(Exercise description)
Update the HBase mapping text starting at "Hiding Column Prefixes" and ending at "map<string,int>, row_key string)", putting "serializer/deserializer" wherever "SerDe" appears.

(Passage to read)
Hiding Column Prefixes
Starting with Hive 1.3.0, it is possible to hide column prefixes in select query results. There is the SerDe boolean property hbase.columns.mapping.prefix.hide (false by default), which defines if the prefix should be hidden in keys of Hive map:
No Format |
---|
CREATE TABLE hbase_table_1(tags map<string,int>, row_key string)
STORED BY 'org.apache.hadoop.hive.hbase.HBaseStorageHandler'
WITH SERDEPROPERTIES (
"hbase.columns.mapping" = "cf:tag_.*,:key",
"hbase.columns.mapping.prefix.hide" = "true"
); |
Then a value of the column "tags" (select tags from hbase_table_1
) will be:
"x" : 1
instead of:
"tag_x" : 1
Illegal: Hive Primitive to HBase Column Family
Table definitions such as the following are illegal because a
Hive column mapped to an entire column family must have MAP type:
No Format |
---|
CREATE TABLE hbase_table_1(key int, value string)
STORED BY 'org.apache.hadoop.hive.hbase.HBaseStorageHandler'
WITH SERDEPROPERTIES (
"hbase.columns.mapping" = ":key,cf:"
);
FAILED: Error in metadata: java.lang.RuntimeException: MetaException(message:org.apache.hadoop.hive.serde2.SerDeException org.apache.hadoop.hive.hbase.HBaseSerDe: hbase column family 'cf:' should be mapped to map<string,?> but is mapped to string)
|
Example with Binary Columns
Relying on the default value of hbase.table.default.storage.type
:
No Format |
---|
CREATE TABLE hbase_table_1 (key int, value string, foobar double)
STORED BY 'org.apache.hadoop.hive.hbase.HBaseStorageHandler'
WITH SERDEPROPERTIES (
"hbase.columns.mapping" = ":key#b,cf:val,cf:foo#b"
);
|
Specifying hbase.table.default.storage.type
:
No Format |
---|
CREATE TABLE hbase_table_1 (key int, value string, foobar double)
STORED BY 'org.apache.hadoop.hive.hbase.HBaseStorageHandler'
WITH SERDEPROPERTIES (
"hbase.columns.mapping" = ":key,cf:val#s,cf:foo",
"hbase.table.default.storage.type" = "binary"
);
|
Simple Composite Row Keys
Info | ||
---|---|---|
| ||
As of Hive 0.13.0 |
Hive can read and write delimited composite keys to HBase by mapping the HBase row key to a Hive struct, and using ROW FORMAT DELIMITED...COLLECTION ITEMS TERMINATED BY. Example:
Code Block |
---|
-- Create a table with a composite row key consisting of two string fields, delimited by '~'
CREATE EXTERNAL TABLE delimited_example(key struct<f1:string, f2:string>, value string)

(Dataset content)

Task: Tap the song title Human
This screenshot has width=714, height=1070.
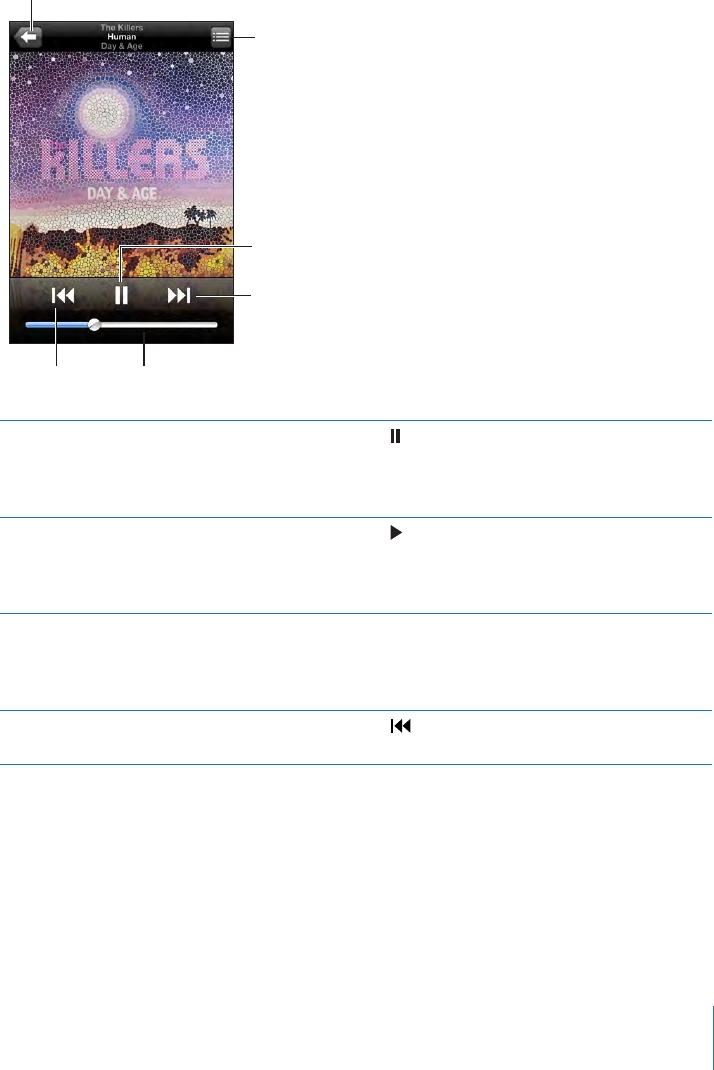Action: pos(122,37)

(Task result)
Hiding Column Prefixes
Starting with Hive 1.3.0, it is possible to hide column prefixes in select query results. There is the serializer/deserializer boolean property hbase.columns.mapping.prefix.hide (false by default), which defines if the prefix should be hidden in keys of Hive map:
No Format |
---|
CREATE TABLE hbase_table_1(tags map<string,int>, row_key string)